In the MTAvsAMR research project, we aim to develop a new structural class of MTA against two well-established molecular targets with innovative approaches to potent and safe antibiotics with limited resistance. Our MTAs are expected to simultaneously meet the following criteria: First, a balanced potency against the two essential bacterial targets DNA gyrase subunit B and topoisomerase IV subunit E is required. Second, they should establish strong intermolecular interactions at multiple, functionally important amino acid positions within the binding sites of their target proteins. Such interactions are thought to make spontaneous resistance unlikely, as mutations at these sites would impair the functionalities of the target proteins. In addition, we will target the antibacterial activity of the new molecules against ESKAPE pathogens to address an unmet medical need, with a target product profile of methicillin-resistant (MRSA), vancomycin-intermediate (VISA) Staphylococcus aureus and Acinetobacter baumannii clinical isolates.

The ATP binding site on DNA gyrase and topoisomerase IV is an attractive target for the development of new antibacterial agents. DNA gyrase and topoisomerase IV share 40% sequence identity, providing an exceptional opportunity for dual targeting. In recent years, several small molecule classes of ATP-competitive inhibitors have been discovered, but few have reached the market.

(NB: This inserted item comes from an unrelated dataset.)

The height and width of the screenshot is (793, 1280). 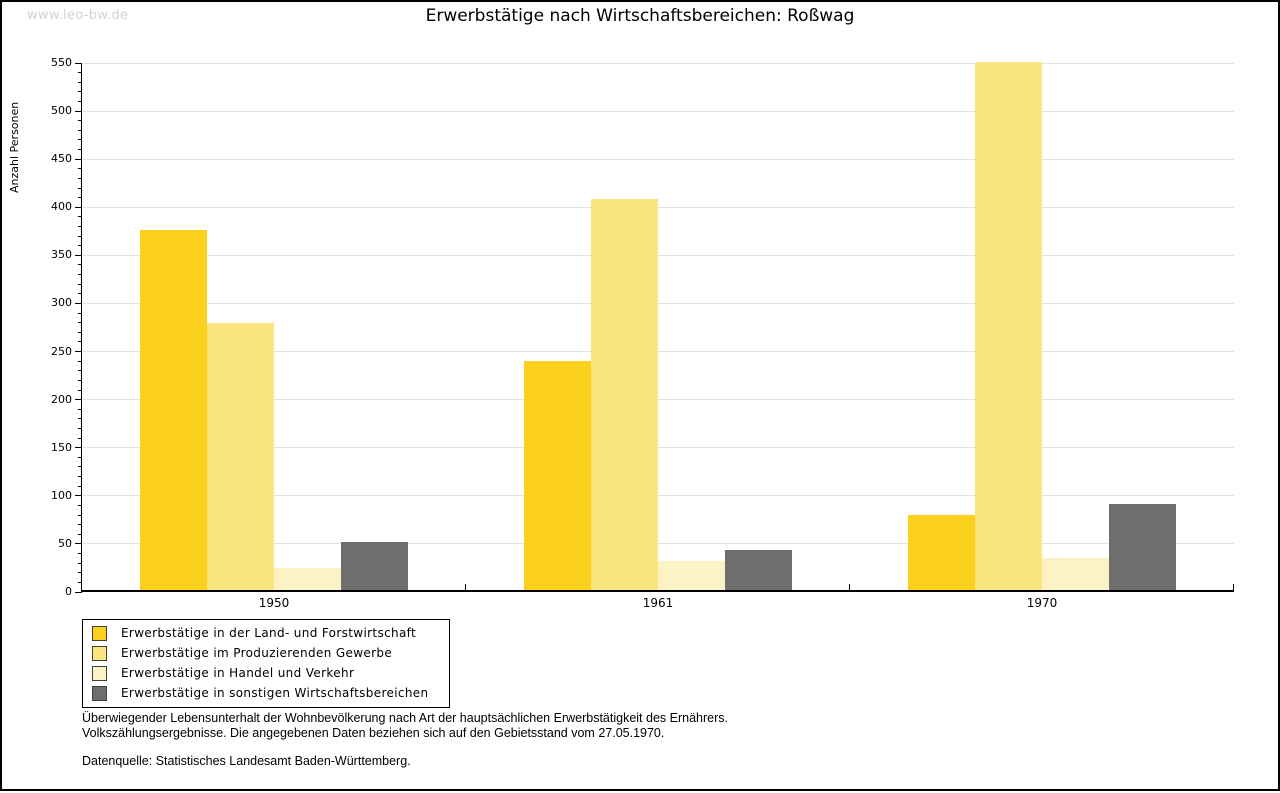 I want to click on legend-swatch-series2, so click(x=100, y=653).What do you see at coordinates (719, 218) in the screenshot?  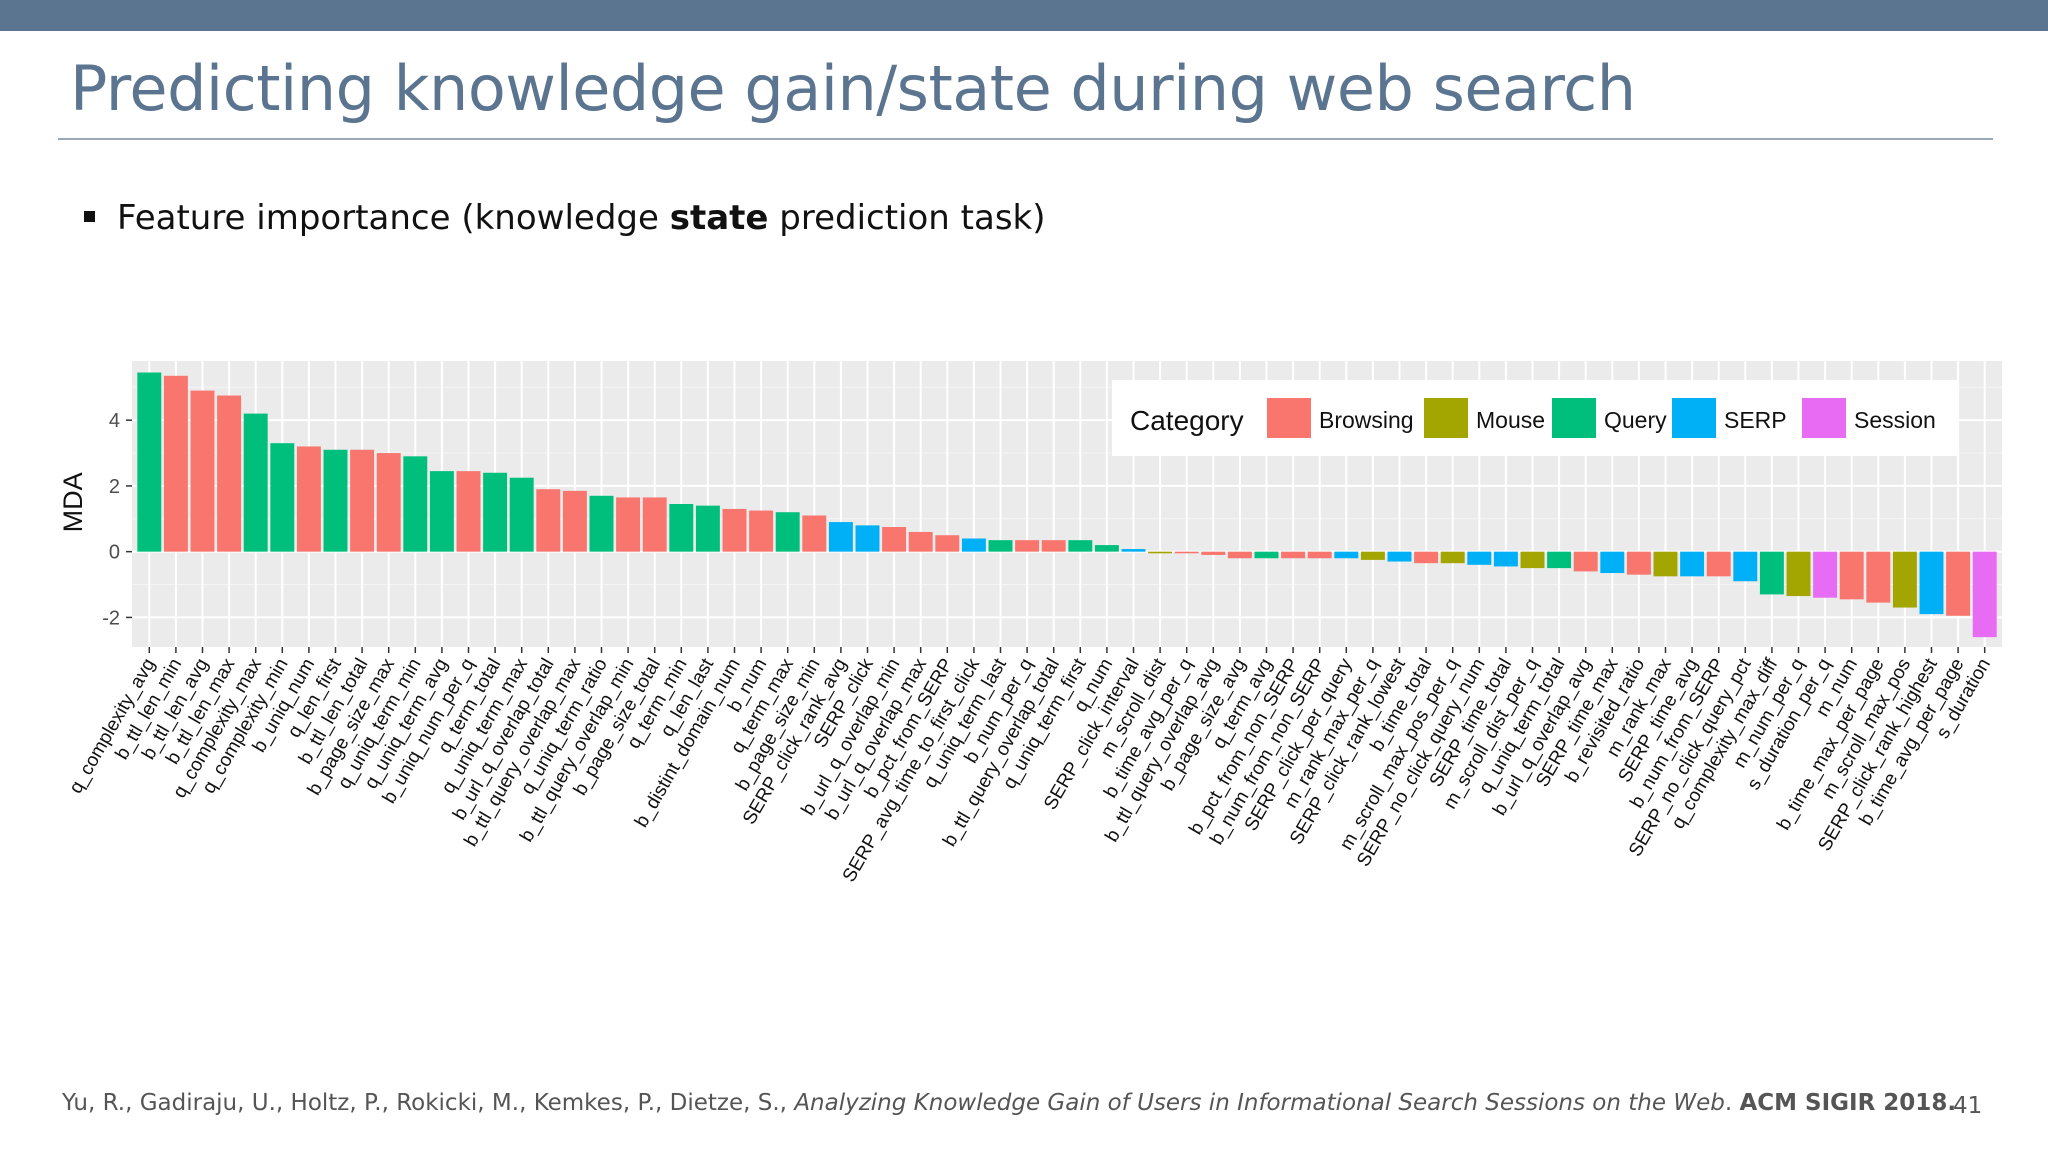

The overall aim of the project is to discover new ATP-competitive small-molecule inhibitors of DNA gyrase and topoisomerase IV with activity against resistant bacterial strains. We will start from our recently discovered N-phenylpyrrolamide GyrB/ParE inhibitors and optimise them using innovative structure-based design. We will design original new compounds with balanced dual-targeting activity towards GyrB and ParE, by interacting with multiple, functionally essential amino acids of both target proteins, with low probability of resistance development. We will determine the inhibitory activities of the prepared compounds on bacterial topoisomerases and on various off-targets. Potent and selective inhibitors will be subjected to detailed microbiological evaluation on selected Gram-positive and Gram-negative bacteria and mycobacteria, including multidrug resistant (MDR) strains. For the most promising hits with potent antibacterial activity, a comprehensive medicinal chemistry programme will be pursued to develop them towards lead compounds, which will involve determination and optimisation of compounds’ physicochemical (logP, logD, thermodynamic and kinetic solubility) and ADMET properties. The result of the project will be new lead compounds with potential to be developed into clinical candidates for the treatment of infections caused by resistant bacterial strains.